Over these past winter months, we have been exploring a variety of machine cutwork techniques while making lacy snowflakes, glittery snowflakes, snowflake quilt blocks, and stained glass snowflake blocks. Each technique involved tracing a snowflake onto water-soluble stabilizer, stitching it to fabric, cutting out the design, and satin-stitching over the cut-out edges. In a fraction of the time, we were able to create the look of heirloom embroidery. Today we’re going to take a slightly different approach and see how our snowflake would look quilted with cut-away trapunto.
Trapunto adds marvelous dimension to quilts. It is defined as “quilting that has an embossed design produced by outlining the pattern with single stitches and then padding it with yarn or cotton”. The word originates from the Italian “to embroider” and is sometimes also called stuffed work. Originally, trapunto was done by slitting the backing fabric in order to stuff the design with batting. The slit was then slip-stitched closed or covered with a second backing fabric. But with “cut-away trapunto”, the extra stuffing is added before the quilt is layered and quilted.
It occurred to me that the same Sulky Ultra Solvy that we have been using for our cutwork snowflakes could be used as a quilting template. We could trace the snowflake onto the Solvy, pin it on the quilt, stitch, then soak the quilt to dissolve the Solvy. While I still consider this an excellent idea, I discovered that Ultra Solvy is not the only wash-away stabilizer available from Sulky. I decided to try a new one (to me): Sticky Fabri-Solvy.

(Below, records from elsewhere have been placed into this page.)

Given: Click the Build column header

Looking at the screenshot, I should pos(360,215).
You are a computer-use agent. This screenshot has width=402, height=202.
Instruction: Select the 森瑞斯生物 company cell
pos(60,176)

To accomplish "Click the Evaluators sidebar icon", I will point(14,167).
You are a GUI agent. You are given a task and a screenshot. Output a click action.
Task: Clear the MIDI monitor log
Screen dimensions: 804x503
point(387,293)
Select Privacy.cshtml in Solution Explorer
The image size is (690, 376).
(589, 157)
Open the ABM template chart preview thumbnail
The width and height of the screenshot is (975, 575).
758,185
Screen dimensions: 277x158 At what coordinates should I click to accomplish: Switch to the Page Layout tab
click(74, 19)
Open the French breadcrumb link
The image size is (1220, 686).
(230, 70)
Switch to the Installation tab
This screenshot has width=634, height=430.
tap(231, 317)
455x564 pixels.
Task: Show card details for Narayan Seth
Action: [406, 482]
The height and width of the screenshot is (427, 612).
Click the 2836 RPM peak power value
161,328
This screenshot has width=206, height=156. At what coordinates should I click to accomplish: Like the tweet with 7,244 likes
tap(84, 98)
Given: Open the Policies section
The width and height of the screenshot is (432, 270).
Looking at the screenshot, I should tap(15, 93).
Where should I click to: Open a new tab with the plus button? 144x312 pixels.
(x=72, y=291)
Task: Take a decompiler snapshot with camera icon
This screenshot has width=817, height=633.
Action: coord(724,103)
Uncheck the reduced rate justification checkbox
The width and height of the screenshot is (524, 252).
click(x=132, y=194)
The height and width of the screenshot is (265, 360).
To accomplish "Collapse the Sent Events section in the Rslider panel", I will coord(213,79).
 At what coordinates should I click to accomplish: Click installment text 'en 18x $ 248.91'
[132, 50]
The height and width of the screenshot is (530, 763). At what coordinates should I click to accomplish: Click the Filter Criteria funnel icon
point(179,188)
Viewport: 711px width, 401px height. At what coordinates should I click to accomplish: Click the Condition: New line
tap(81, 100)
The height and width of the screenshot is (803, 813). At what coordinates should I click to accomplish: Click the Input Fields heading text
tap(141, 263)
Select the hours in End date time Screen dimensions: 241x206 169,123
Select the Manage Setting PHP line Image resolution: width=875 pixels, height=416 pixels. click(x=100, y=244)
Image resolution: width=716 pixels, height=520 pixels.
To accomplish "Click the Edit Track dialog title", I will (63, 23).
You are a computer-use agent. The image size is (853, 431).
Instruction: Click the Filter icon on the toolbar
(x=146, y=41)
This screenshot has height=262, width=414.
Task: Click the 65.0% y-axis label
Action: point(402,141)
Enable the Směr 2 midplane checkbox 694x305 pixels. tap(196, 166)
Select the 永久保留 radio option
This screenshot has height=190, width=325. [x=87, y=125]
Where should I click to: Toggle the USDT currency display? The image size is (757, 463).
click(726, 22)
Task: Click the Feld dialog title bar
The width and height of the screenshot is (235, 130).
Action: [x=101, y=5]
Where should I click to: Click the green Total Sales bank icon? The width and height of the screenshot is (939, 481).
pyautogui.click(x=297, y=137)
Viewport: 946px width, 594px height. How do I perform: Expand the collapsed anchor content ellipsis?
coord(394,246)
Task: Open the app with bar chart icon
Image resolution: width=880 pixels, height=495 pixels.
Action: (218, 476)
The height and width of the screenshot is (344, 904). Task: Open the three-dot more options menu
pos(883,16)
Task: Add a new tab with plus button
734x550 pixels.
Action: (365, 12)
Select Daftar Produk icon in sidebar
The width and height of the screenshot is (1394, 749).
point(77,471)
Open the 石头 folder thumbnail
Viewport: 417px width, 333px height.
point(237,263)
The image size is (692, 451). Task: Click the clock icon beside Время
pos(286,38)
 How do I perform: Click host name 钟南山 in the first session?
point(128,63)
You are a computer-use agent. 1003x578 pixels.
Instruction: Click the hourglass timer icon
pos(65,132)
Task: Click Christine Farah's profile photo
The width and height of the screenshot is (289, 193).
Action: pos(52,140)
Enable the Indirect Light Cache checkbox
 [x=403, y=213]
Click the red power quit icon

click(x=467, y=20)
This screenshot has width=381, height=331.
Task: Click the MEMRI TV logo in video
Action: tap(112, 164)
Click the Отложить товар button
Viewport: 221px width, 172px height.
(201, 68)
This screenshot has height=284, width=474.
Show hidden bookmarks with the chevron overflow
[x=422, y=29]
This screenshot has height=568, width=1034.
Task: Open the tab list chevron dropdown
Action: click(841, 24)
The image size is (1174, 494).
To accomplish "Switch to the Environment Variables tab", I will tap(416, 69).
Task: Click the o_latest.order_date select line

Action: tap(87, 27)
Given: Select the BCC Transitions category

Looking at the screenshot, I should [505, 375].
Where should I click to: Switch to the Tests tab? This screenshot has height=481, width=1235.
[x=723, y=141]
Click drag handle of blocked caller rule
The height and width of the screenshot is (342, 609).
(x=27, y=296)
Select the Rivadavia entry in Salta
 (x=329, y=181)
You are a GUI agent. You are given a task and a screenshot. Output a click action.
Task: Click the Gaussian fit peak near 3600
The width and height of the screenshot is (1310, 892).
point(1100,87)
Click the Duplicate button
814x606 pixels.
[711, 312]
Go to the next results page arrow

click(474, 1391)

This stabilizer is brilliant. It comes on a roll or in a 1-yard package or in 8-1/2″ x 11″ sheets that run through your printer. As the name would suggest, it looks like white fabric (not clear, like Ultra Solvy) and the back is sticky. How wonderful for positioning it onto the quilt layers! And it dissolves in water. Fantastic.
For a cut-away trapunto snowflake, trace the design onto your choice of wash-away stabilizer. I had to divide my snowflake in half and use two sheets of 8-1/2″ x 11″ Sticky Fabri-Solvy to fit. Peel off the backing paper and stick the Fabri-Solvy (or pin the Ultra Solvy) onto your quilt top.
Pin a layer of high-loft batting – the stuffing – under the motif. I have been enjoying good results using wool batting for this layer.
Stitch the two layers together, following the marked design, using water-soluble thread in the needle and regular thread in the bobbin.
From the back, carefully trim the batting close to the stitching so that only the design is “stuffed”.
From this point on, construct the quilt as usual. Layer the quilt top with batting and backing fabric and baste. Quilt by stitching over the same design lines, this time using your choice of quilting thread. For best results, add dense quilting in the background around the motif. This will compress the background and really make the stuffed areas stand out.
Once the quilting is complete, wash or soak the quilt. Not only will the Solvy disappear with the marking lines, but the first layer of water-soluble thread will also dissolve. All that remains will be beautiful embossed designs.
So if you’re not using cutwork to make lacy snowflakes, glittery snowflakes, snowflake quilt blocks, or stained glass snowflakes, you might be using it for quilted snowflakes! Heirloom needlework techniques are all made possible with the magic of wash-away stabilizers. Winter is now over and with it – hopefully – the snow, but we can still enjoy the beauty of fabric snowflakes in our quilting projects.